Stock Analysis
The external fund manager backed by Berkshire Hathaway's Charlie Munger, Li Lu, makes no bones about it when he says 'The biggest investment risk is not the volatility of prices, but whether you will suffer a permanent loss of capital.' When we think about how risky a company is, we always like to look at its use of debt, since debt overload can lead to ruin. As with many other companies Accton Technology Corporation (TWSE:2345) makes use of debt. But should shareholders be worried about its use of debt?
Why Does Debt Bring Risk?
Debt is a tool to help businesses grow, but if a business is incapable of paying off its lenders, then it exists at their mercy. Ultimately, if the company can't fulfill its legal obligations to repay debt, shareholders could walk away with nothing. However, a more frequent (but still costly) occurrence is where a company must issue shares at bargain-basement prices, permanently diluting shareholders, just to shore up its balance sheet. Of course, plenty of companies use debt to fund growth, without any negative consequences. When we examine debt levels, we first consider both cash and debt levels, together.
Check out our latest analysis for Accton Technology
What Is Accton Technology's Debt?
As you can see below, Accton Technology had NT$790.9m of debt at June 2024, down from NT$1.02b a year prior.

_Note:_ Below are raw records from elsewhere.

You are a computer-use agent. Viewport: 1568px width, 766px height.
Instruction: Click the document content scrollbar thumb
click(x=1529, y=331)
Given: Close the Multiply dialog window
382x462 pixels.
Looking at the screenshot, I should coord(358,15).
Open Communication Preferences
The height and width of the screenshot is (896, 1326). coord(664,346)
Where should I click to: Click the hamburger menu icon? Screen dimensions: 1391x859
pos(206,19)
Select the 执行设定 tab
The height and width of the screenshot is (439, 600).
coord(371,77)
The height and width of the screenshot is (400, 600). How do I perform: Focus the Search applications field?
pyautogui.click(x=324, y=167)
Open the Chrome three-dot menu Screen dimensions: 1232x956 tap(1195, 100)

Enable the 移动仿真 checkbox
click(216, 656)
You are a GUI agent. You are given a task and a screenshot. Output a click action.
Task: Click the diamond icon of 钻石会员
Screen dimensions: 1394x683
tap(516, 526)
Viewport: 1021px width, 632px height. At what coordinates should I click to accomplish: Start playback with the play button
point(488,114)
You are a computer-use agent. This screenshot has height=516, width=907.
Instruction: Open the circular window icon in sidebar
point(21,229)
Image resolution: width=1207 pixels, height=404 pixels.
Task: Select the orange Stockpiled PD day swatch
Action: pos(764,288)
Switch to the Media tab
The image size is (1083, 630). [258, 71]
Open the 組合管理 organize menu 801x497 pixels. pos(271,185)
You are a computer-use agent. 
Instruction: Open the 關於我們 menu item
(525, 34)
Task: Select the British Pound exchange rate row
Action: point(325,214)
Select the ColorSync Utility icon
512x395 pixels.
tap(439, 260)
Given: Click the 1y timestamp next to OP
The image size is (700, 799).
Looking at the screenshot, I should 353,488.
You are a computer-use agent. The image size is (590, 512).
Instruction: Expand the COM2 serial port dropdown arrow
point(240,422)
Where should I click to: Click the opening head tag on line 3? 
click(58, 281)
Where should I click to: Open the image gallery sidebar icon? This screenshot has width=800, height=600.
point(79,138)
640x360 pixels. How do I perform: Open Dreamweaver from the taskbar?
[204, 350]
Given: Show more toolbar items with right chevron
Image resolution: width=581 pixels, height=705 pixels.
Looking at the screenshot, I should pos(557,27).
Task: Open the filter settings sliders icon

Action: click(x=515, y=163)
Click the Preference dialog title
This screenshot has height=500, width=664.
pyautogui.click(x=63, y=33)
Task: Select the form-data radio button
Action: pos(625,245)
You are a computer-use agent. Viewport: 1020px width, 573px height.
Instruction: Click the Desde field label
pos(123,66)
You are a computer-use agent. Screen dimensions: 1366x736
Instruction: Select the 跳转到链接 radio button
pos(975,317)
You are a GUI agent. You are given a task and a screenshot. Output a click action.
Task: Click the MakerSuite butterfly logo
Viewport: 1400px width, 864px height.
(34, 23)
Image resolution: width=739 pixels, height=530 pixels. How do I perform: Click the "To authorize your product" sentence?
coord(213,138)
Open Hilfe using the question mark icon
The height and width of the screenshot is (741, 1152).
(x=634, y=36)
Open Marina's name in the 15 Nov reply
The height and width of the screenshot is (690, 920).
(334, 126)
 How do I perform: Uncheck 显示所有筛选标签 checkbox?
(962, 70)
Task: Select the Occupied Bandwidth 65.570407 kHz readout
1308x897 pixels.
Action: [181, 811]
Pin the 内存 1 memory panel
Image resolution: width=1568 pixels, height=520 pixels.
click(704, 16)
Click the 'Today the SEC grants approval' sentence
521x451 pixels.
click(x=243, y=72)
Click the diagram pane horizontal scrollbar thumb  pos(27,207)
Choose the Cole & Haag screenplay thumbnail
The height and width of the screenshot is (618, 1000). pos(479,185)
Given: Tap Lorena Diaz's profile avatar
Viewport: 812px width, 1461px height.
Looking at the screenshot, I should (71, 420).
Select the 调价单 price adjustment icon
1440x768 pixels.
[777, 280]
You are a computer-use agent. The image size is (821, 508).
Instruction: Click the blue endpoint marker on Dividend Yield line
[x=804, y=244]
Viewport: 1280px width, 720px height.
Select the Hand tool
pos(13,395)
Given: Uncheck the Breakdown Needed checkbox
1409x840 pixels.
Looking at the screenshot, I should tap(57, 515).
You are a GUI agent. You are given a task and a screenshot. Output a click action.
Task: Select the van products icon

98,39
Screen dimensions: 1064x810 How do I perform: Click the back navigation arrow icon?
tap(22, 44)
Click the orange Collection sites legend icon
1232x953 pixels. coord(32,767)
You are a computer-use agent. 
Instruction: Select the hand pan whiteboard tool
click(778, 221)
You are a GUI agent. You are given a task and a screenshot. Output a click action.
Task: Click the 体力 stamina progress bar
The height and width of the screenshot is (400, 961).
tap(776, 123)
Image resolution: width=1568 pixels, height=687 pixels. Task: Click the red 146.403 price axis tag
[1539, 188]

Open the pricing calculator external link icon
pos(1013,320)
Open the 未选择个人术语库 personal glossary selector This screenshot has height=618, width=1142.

But on the other hand it also has NT$24.3b in cash, leading to a NT$23.5b net cash position.
How Strong Is Accton Technology's Balance Sheet?
We can see from the most recent balance sheet that Accton Technology had liabilities of NT$38.2b falling due within a year, and liabilities of NT$2.54b due beyond that. Offsetting this, it had NT$24.3b in cash and NT$15.1b in receivables that were due within 12 months. So its liabilities outweigh the sum of its cash and (near-term) receivables by NT$1.31b.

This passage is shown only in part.